US Army Veteran Urges State Lawmakers To Take Medical Marijuana Seriously (Op-Ed)

The Cannabis Observer ·
US Army Veteran Urges State Lawmakers To Take Medical Marijuana Seriously (Op-Ed)

A retired U.S. Army veteran is pressing South Carolina lawmakers to take up medical marijuana legislation, arguing that former service members deserve a legal, regulated option for treating combat-related trauma and chronic pain.

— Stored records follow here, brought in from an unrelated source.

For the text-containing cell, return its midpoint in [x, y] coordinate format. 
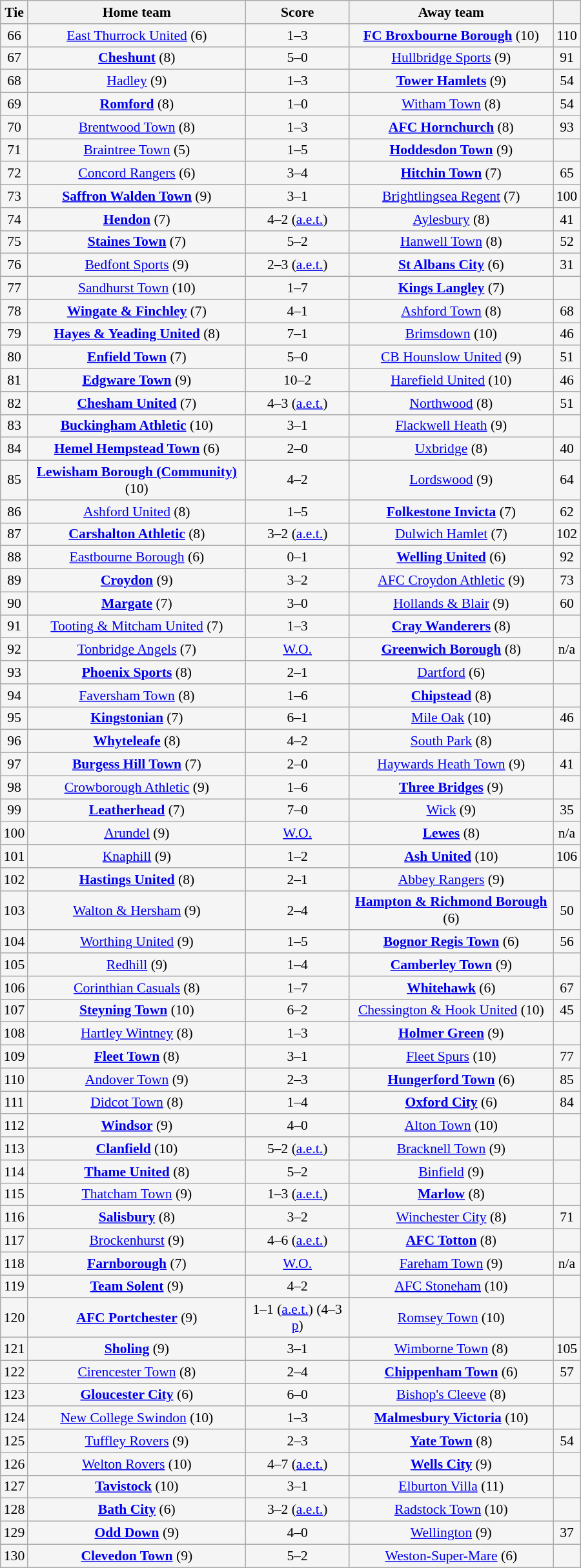
Welling United (6) [451, 558]
130 [14, 1556]
117 [14, 1241]
Bishop's Cleeve (8) [451, 1396]
Staines Town (7) [137, 242]
4–7 (a.e.t.) [297, 1465]
Witham Town (8) [451, 105]
Mile Oak (10) [451, 719]
Brightlingsea Regent (7) [451, 196]
Tie [14, 12]
Fleet Spurs (10) [451, 1057]
112 [14, 1126]
CB Hounslow United (9) [451, 358]
AFC Croydon Athletic (9) [451, 581]
AFC Totton (8) [451, 1241]
East Thurrock United (6) [137, 36]
7–1 [297, 334]
31 [567, 265]
Cirencester Town (8) [137, 1372]
Worthing United (9) [137, 943]
98 [14, 788]
81 [14, 380]
Ash United (10) [451, 857]
Camberley Town (9) [451, 965]
69 [14, 105]
Flackwell Heath (9) [451, 426]
Hoddesdon Town (9) [451, 150]
89 [14, 581]
Holmer Green (9) [451, 1034]
Ashford United (8) [137, 512]
108 [14, 1034]
Eastbourne Borough (6) [137, 558]
74 [14, 219]
0–1 [297, 558]
Ashford Town (8) [451, 311]
1–0 [297, 105]
3–0 [297, 604]
Greenwich Borough (8) [451, 650]
1–1 (a.e.t.) (4–3 p) [297, 1318]
Hadley (9) [137, 81]
Carshalton Athletic (8) [137, 535]
South Park (8) [451, 742]
114 [14, 1172]
Odd Down (9) [137, 1534]
56 [567, 943]
Tooting & Mitcham United (7) [137, 627]
113 [14, 1149]
Margate (7) [137, 604]
7–0 [297, 811]
103 [14, 910]
Tower Hamlets (9) [451, 81]
Edgware Town (9) [137, 380]
128 [14, 1511]
Hollands & Blair (9) [451, 604]
Braintree Town (5) [137, 150]
Hampton & Richmond Borough (6) [451, 910]
94 [14, 696]
AFC Portchester (9) [137, 1318]
Walton & Hersham (9) [137, 910]
Romford (8) [137, 105]
Sholing (9) [137, 1350]
35 [567, 811]
Hendon (7) [137, 219]
109 [14, 1057]
Chessington & Hook United (10) [451, 1011]
4–3 (a.e.t.) [297, 403]
Steyning Town (10) [137, 1011]
57 [567, 1372]
Radstock Town (10) [451, 1511]
Cheshunt (8) [137, 58]
Crowborough Athletic (9) [137, 788]
Chippenham Town (6) [451, 1372]
Dartford (6) [451, 673]
10–2 [297, 380]
87 [14, 535]
Folkestone Invicta (7) [451, 512]
Corinthian Casuals (8) [137, 988]
111 [14, 1103]
70 [14, 127]
Phoenix Sports (8) [137, 673]
60 [567, 604]
FC Broxbourne Borough (10) [451, 36]
Oxford City (6) [451, 1103]
Malmesbury Victoria (10) [451, 1419]
Knaphill (9) [137, 857]
1–2 [297, 857]
AFC Hornchurch (8) [451, 127]
Clevedon Town (9) [137, 1556]
Score [297, 12]
Hitchin Town (7) [451, 174]
Hanwell Town (8) [451, 242]
Wick (9) [451, 811]
Hartley Wintney (8) [137, 1034]
Brentwood Town (8) [137, 127]
4–2 (a.e.t.) [297, 219]
Abbey Rangers (9) [451, 880]
Bedfont Sports (9) [137, 265]
Brimsdown (10) [451, 334]
AFC Stoneham (10) [451, 1287]
Binfield (9) [451, 1172]
Kings Langley (7) [451, 289]
Three Bridges (9) [451, 788]
122 [14, 1372]
Hayes & Yeading United (8) [137, 334]
Windsor (9) [137, 1126]
82 [14, 403]
1–3 (a.e.t.) [297, 1195]
Yate Town (8) [451, 1442]
80 [14, 358]
88 [14, 558]
104 [14, 943]
118 [14, 1264]
121 [14, 1350]
4–1 [297, 311]
96 [14, 742]
Thatcham Town (9) [137, 1195]
79 [14, 334]
Buckingham Athletic (10) [137, 426]
Romsey Town (10) [451, 1318]
126 [14, 1465]
86 [14, 512]
Wingate & Finchley (7) [137, 311]
119 [14, 1287]
Concord Rangers (6) [137, 174]
Thame United (8) [137, 1172]
Uxbridge (8) [451, 449]
Wimborne Town (8) [451, 1350]
66 [14, 36]
72 [14, 174]
4–6 (a.e.t.) [297, 1241]
120 [14, 1318]
50 [567, 910]
Elburton Villa (11) [451, 1487]
62 [567, 512]
107 [14, 1011]
52 [567, 242]
65 [567, 174]
116 [14, 1218]
Weston-Super-Mare (6) [451, 1556]
Team Solent (9) [137, 1287]
Andover Town (9) [137, 1080]
Tonbridge Angels (7) [137, 650]
124 [14, 1419]
83 [14, 426]
40 [567, 449]
Redhill (9) [137, 965]
Croydon (9) [137, 581]
Hemel Hempstead Town (6) [137, 449]
Harefield United (10) [451, 380]
6–1 [297, 719]
Wells City (9) [451, 1465]
Didcot Town (8) [137, 1103]
2–3 (a.e.t.) [297, 265]
Enfield Town (7) [137, 358]
Bath City (6) [137, 1511]
Whyteleafe (8) [137, 742]
Gloucester City (6) [137, 1396]
45 [567, 1011]
Arundel (9) [137, 834]
Bracknell Town (9) [451, 1149]
3–4 [297, 174]
Wellington (9) [451, 1534]
Hungerford Town (6) [451, 1080]
Hullbridge Sports (9) [451, 58]
123 [14, 1396]
115 [14, 1195]
Farnborough (7) [137, 1264]
78 [14, 311]
Tavistock (10) [137, 1487]
Salisbury (8) [137, 1218]
Faversham Town (8) [137, 696]
5–2 (a.e.t.) [297, 1149]
97 [14, 765]
Away team [451, 12]
101 [14, 857]
129 [14, 1534]
Tuffley Rovers (9) [137, 1442]
127 [14, 1487]
Hastings United (8) [137, 880]
75 [14, 242]
Aylesbury (8) [451, 219]
Fareham Town (9) [451, 1264]
Chipstead (8) [451, 696]
New College Swindon (10) [137, 1419]
Lewes (8) [451, 834]
6–0 [297, 1396]
Sandhurst Town (10) [137, 289]
Dulwich Hamlet (7) [451, 535]
Welton Rovers (10) [137, 1465]
Cray Wanderers (8) [451, 627]
64 [567, 480]
Lewisham Borough (Community) (10) [137, 480]
95 [14, 719]
Home team [137, 12]
Chesham United (7) [137, 403]
37 [567, 1534]
Kingstonian (7) [137, 719]
Marlow (8) [451, 1195]
99 [14, 811]
Whitehawk (6) [451, 988]
Clanfield (10) [137, 1149]
Winchester City (8) [451, 1218]
Northwood (8) [451, 403]
Alton Town (10) [451, 1126]
Burgess Hill Town (7) [137, 765]
76 [14, 265]
Fleet Town (8) [137, 1057]
Brockenhurst (9) [137, 1241]
90 [14, 604]
St Albans City (6) [451, 265]
125 [14, 1442]
Haywards Heath Town (9) [451, 765]
Saffron Walden Town (9) [137, 196]
Bognor Regis Town (6) [451, 943]
6–2 [297, 1011]
Leatherhead (7) [137, 811]
Lordswood (9) [451, 480]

In an op-ed published by South Carolina Daily Gazette on July 14, 2026, Dray Orion — who served from 1993 to 2009 with deployments to Saudi Arabia and Iraq — writes that veterans are too often left choosing between prescription pills, alcohol, or silence when dealing with post-traumatic stress, chronic pain, anxiety, sleep problems, or loss of appetite tied to their service.

Orion, a disabled veteran who lives in Rock Hill, writes that troops trusted to make life-and-death decisions overseas should also be trusted to access a legal medical treatment at home. "This is not about turning South Carolina into something it is not. This is about compassion, medical freedom and common sense," he writes.

He notes that alcohol remains legal for adults 21 and over despite Centers for Disease Control and Prevention data attributing roughly 178,000 deaths a year in the U.S. to excessive drinking, while the Drug Enforcement Administration's marijuana fact sheet states no marijuana overdose deaths have been reported — a discrepancy he says shows current law isn't grounded in an honest comparison of risk.

Orion points to the Compassionate Care Act, a bill that would create a regulated medical cannabis program as an alternative to opioids for pain patients, which has failed repeatedly in the legislature despite Republican gubernatorial candidates expressing openness to signing such a measure during a debate and a GOP state senator declaring medical marijuana effectively legal while another candidate called it a "gateway drug."

Without a state program, Orion writes, veterans are forced to either suffer quietly or travel out of state for access. He argues South Carolina should build a system letting seriously ill residents, including veterans, obtain cannabis under professional medical supervision.

Orion is the author of "Living Out Loud: No Shame, No Chains," which addresses shame, identity and survival. He writes that veterans deserve more than annual expressions of gratitude — they deserve concrete policy options and dignity.